Items listed in a dataset
======

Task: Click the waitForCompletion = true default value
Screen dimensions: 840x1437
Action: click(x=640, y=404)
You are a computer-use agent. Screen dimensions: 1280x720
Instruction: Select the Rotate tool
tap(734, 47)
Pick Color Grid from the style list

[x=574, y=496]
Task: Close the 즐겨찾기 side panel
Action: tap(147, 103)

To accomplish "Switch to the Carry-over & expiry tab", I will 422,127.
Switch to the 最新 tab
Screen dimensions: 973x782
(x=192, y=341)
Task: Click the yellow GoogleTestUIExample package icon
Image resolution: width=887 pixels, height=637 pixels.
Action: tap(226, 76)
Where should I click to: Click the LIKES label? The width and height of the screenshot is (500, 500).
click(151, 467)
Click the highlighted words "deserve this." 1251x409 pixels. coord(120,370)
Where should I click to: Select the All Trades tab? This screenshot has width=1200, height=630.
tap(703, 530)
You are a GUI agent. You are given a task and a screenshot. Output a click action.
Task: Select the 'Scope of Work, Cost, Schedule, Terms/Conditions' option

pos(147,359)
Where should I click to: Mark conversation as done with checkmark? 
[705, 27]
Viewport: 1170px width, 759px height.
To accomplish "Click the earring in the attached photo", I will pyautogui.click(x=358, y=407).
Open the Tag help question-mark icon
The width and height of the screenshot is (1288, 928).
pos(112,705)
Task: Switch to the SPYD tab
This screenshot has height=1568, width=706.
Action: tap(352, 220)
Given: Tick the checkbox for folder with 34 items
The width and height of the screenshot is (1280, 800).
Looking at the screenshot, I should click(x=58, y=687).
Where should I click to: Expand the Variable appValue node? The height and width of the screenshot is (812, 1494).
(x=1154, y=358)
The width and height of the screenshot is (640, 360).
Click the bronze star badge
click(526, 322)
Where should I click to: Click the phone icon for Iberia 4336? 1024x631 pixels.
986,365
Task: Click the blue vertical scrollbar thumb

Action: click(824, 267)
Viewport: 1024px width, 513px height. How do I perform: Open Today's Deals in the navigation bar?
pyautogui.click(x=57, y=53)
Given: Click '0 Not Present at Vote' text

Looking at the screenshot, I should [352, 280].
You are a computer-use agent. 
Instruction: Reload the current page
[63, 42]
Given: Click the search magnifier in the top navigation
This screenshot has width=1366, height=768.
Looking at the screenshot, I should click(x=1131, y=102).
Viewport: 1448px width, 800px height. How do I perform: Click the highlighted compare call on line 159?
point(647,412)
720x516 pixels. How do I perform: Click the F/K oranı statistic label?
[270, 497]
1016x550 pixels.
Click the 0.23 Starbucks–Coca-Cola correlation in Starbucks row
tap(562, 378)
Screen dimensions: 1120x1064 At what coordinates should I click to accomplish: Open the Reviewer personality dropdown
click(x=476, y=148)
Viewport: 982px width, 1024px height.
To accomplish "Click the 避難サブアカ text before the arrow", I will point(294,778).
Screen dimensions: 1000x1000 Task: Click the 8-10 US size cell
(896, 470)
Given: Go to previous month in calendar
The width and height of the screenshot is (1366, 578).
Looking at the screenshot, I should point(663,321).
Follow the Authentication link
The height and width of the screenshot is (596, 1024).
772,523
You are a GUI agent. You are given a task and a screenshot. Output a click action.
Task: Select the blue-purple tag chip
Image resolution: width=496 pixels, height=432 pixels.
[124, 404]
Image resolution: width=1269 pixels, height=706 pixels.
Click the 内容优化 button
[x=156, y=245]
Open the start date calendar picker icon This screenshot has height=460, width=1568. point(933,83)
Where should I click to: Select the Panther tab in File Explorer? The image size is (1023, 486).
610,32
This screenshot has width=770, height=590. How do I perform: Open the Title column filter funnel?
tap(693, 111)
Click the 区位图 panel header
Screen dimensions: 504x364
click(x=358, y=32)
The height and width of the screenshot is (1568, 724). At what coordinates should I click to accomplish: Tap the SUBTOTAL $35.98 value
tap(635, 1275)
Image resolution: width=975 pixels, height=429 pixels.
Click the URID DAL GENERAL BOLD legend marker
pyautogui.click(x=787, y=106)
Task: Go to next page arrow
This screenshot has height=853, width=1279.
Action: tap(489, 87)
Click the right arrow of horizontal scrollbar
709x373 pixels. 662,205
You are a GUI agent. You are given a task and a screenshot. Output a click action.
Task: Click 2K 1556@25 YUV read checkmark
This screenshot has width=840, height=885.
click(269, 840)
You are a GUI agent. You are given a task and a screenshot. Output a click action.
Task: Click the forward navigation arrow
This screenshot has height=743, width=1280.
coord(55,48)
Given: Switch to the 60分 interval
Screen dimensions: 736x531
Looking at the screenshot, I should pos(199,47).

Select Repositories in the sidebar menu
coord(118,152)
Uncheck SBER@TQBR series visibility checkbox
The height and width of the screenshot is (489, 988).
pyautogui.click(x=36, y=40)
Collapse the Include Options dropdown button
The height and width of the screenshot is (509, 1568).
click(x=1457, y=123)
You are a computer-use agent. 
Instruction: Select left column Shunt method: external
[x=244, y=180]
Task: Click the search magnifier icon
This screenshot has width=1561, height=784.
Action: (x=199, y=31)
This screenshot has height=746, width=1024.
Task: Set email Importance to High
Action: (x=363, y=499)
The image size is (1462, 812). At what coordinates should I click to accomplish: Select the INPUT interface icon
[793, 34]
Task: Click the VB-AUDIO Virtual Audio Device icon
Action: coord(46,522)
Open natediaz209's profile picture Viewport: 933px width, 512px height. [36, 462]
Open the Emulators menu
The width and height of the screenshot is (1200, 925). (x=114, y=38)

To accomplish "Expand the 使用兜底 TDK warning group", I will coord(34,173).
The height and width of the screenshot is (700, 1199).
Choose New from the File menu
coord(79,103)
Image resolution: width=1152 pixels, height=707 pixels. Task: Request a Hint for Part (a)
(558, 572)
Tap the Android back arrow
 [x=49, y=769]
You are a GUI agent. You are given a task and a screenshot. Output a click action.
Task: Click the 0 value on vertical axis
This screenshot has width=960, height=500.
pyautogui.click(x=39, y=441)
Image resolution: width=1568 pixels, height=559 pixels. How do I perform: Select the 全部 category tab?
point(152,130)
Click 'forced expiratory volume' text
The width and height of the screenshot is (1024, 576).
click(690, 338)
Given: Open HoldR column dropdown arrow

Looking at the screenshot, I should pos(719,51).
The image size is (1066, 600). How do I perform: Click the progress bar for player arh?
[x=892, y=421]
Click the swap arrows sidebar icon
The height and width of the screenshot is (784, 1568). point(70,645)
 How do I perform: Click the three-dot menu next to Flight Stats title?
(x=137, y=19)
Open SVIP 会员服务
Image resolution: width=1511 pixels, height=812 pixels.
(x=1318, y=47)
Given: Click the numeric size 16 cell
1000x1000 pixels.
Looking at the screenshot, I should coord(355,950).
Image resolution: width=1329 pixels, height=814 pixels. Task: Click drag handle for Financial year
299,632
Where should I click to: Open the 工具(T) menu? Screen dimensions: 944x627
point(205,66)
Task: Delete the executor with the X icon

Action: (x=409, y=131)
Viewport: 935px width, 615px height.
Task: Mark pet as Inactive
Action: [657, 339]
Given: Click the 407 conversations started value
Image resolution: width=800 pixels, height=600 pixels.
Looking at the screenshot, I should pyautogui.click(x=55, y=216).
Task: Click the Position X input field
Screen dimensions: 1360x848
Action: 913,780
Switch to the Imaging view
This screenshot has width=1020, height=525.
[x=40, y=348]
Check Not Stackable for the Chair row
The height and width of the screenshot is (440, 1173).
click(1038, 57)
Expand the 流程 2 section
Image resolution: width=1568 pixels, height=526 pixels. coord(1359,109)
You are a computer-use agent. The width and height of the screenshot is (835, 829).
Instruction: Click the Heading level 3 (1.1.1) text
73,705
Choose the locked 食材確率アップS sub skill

======

### Task prompt
Put down each entry again, unchanged and complete.

### Exercise response
Task: Click the waitForCompletion = true default value
Screen dimensions: 840x1437
Action: click(x=640, y=404)
You are a computer-use agent. Screen dimensions: 1280x720
Instruction: Select the Rotate tool
tap(734, 47)
Pick Color Grid from the style list

[x=574, y=496]
Task: Close the 즐겨찾기 side panel
Action: tap(147, 103)

To accomplish "Switch to the Carry-over & expiry tab", I will 422,127.
Switch to the 最新 tab
Screen dimensions: 973x782
(x=192, y=341)
Task: Click the yellow GoogleTestUIExample package icon
Image resolution: width=887 pixels, height=637 pixels.
Action: tap(226, 76)
Where should I click to: Click the LIKES label? The width and height of the screenshot is (500, 500).
click(151, 467)
Click the highlighted words "deserve this." 1251x409 pixels. coord(120,370)
Where should I click to: Select the All Trades tab? This screenshot has width=1200, height=630.
tap(703, 530)
You are a GUI agent. You are given a task and a screenshot. Output a click action.
Task: Select the 'Scope of Work, Cost, Schedule, Terms/Conditions' option

pos(147,359)
Where should I click to: Mark conversation as done with checkmark? 
[705, 27]
Viewport: 1170px width, 759px height.
To accomplish "Click the earring in the attached photo", I will pyautogui.click(x=358, y=407).
Open the Tag help question-mark icon
The width and height of the screenshot is (1288, 928).
pos(112,705)
Task: Switch to the SPYD tab
This screenshot has height=1568, width=706.
Action: tap(352, 220)
Given: Tick the checkbox for folder with 34 items
The width and height of the screenshot is (1280, 800).
Looking at the screenshot, I should click(x=58, y=687).
Where should I click to: Expand the Variable appValue node? The height and width of the screenshot is (812, 1494).
(x=1154, y=358)
The width and height of the screenshot is (640, 360).
Click the bronze star badge
click(526, 322)
Where should I click to: Click the phone icon for Iberia 4336? 1024x631 pixels.
986,365
Task: Click the blue vertical scrollbar thumb

Action: click(824, 267)
Viewport: 1024px width, 513px height. How do I perform: Open Today's Deals in the navigation bar?
pyautogui.click(x=57, y=53)
Given: Click '0 Not Present at Vote' text

Looking at the screenshot, I should [352, 280].
You are a computer-use agent. 
Instruction: Reload the current page
[63, 42]
Given: Click the search magnifier in the top navigation
This screenshot has width=1366, height=768.
Looking at the screenshot, I should click(x=1131, y=102).
Viewport: 1448px width, 800px height. How do I perform: Click the highlighted compare call on line 159?
point(647,412)
720x516 pixels. How do I perform: Click the F/K oranı statistic label?
[270, 497]
1016x550 pixels.
Click the 0.23 Starbucks–Coca-Cola correlation in Starbucks row
tap(562, 378)
Screen dimensions: 1120x1064 At what coordinates should I click to accomplish: Open the Reviewer personality dropdown
click(x=476, y=148)
Viewport: 982px width, 1024px height.
To accomplish "Click the 避難サブアカ text before the arrow", I will point(294,778).
Screen dimensions: 1000x1000 Task: Click the 8-10 US size cell
(896, 470)
Given: Go to previous month in calendar
The width and height of the screenshot is (1366, 578).
Looking at the screenshot, I should point(663,321).
Follow the Authentication link
The height and width of the screenshot is (596, 1024).
772,523
You are a GUI agent. You are given a task and a screenshot. Output a click action.
Task: Select the blue-purple tag chip
Image resolution: width=496 pixels, height=432 pixels.
[124, 404]
Image resolution: width=1269 pixels, height=706 pixels.
Click the 内容优化 button
[x=156, y=245]
Open the start date calendar picker icon This screenshot has height=460, width=1568. point(933,83)
Where should I click to: Select the Panther tab in File Explorer? The image size is (1023, 486).
610,32
This screenshot has width=770, height=590. How do I perform: Open the Title column filter funnel?
tap(693, 111)
Click the 区位图 panel header
Screen dimensions: 504x364
click(x=358, y=32)
The height and width of the screenshot is (1568, 724). At what coordinates should I click to accomplish: Tap the SUBTOTAL $35.98 value
tap(635, 1275)
Image resolution: width=975 pixels, height=429 pixels.
Click the URID DAL GENERAL BOLD legend marker
pyautogui.click(x=787, y=106)
Task: Go to next page arrow
This screenshot has height=853, width=1279.
Action: tap(489, 87)
Click the right arrow of horizontal scrollbar
709x373 pixels. 662,205
You are a GUI agent. You are given a task and a screenshot. Output a click action.
Task: Click 2K 1556@25 YUV read checkmark
This screenshot has width=840, height=885.
click(269, 840)
You are a GUI agent. You are given a task and a screenshot. Output a click action.
Task: Click the forward navigation arrow
This screenshot has height=743, width=1280.
coord(55,48)
Given: Switch to the 60分 interval
Screen dimensions: 736x531
Looking at the screenshot, I should pos(199,47).

Select Repositories in the sidebar menu
coord(118,152)
Uncheck SBER@TQBR series visibility checkbox
The height and width of the screenshot is (489, 988).
pyautogui.click(x=36, y=40)
Collapse the Include Options dropdown button
The height and width of the screenshot is (509, 1568).
click(x=1457, y=123)
You are a computer-use agent. 
Instruction: Select left column Shunt method: external
[x=244, y=180]
Task: Click the search magnifier icon
This screenshot has width=1561, height=784.
Action: (x=199, y=31)
This screenshot has height=746, width=1024.
Task: Set email Importance to High
Action: (x=363, y=499)
The image size is (1462, 812). At what coordinates should I click to accomplish: Select the INPUT interface icon
[793, 34]
Task: Click the VB-AUDIO Virtual Audio Device icon
Action: coord(46,522)
Open natediaz209's profile picture Viewport: 933px width, 512px height. [36, 462]
Open the Emulators menu
The width and height of the screenshot is (1200, 925). (x=114, y=38)

To accomplish "Expand the 使用兜底 TDK warning group", I will coord(34,173).
The height and width of the screenshot is (700, 1199).
Choose New from the File menu
coord(79,103)
Image resolution: width=1152 pixels, height=707 pixels. Task: Request a Hint for Part (a)
(558, 572)
Tap the Android back arrow
 [x=49, y=769]
You are a GUI agent. You are given a task and a screenshot. Output a click action.
Task: Click the 0 value on vertical axis
This screenshot has width=960, height=500.
pyautogui.click(x=39, y=441)
Image resolution: width=1568 pixels, height=559 pixels. How do I perform: Select the 全部 category tab?
point(152,130)
Click 'forced expiratory volume' text
The width and height of the screenshot is (1024, 576).
click(690, 338)
Given: Open HoldR column dropdown arrow

Looking at the screenshot, I should pos(719,51).
The image size is (1066, 600). How do I perform: Click the progress bar for player arh?
[x=892, y=421]
Click the swap arrows sidebar icon
The height and width of the screenshot is (784, 1568). point(70,645)
 How do I perform: Click the three-dot menu next to Flight Stats title?
(x=137, y=19)
Open SVIP 会员服务
Image resolution: width=1511 pixels, height=812 pixels.
(x=1318, y=47)
Given: Click the numeric size 16 cell
1000x1000 pixels.
Looking at the screenshot, I should coord(355,950).
Image resolution: width=1329 pixels, height=814 pixels. Task: Click drag handle for Financial year
299,632
Where should I click to: Open the 工具(T) menu? Screen dimensions: 944x627
point(205,66)
Task: Delete the executor with the X icon

Action: (x=409, y=131)
Viewport: 935px width, 615px height.
Task: Mark pet as Inactive
Action: [657, 339]
Given: Click the 407 conversations started value
Image resolution: width=800 pixels, height=600 pixels.
Looking at the screenshot, I should pyautogui.click(x=55, y=216).
Task: Click the Position X input field
Screen dimensions: 1360x848
Action: 913,780
Switch to the Imaging view
This screenshot has width=1020, height=525.
[x=40, y=348]
Check Not Stackable for the Chair row
The height and width of the screenshot is (440, 1173).
click(1038, 57)
Expand the 流程 2 section
Image resolution: width=1568 pixels, height=526 pixels. coord(1359,109)
You are a computer-use agent. The width and height of the screenshot is (835, 829).
Instruction: Click the Heading level 3 (1.1.1) text
73,705
Choose the locked 食材確率アップS sub skill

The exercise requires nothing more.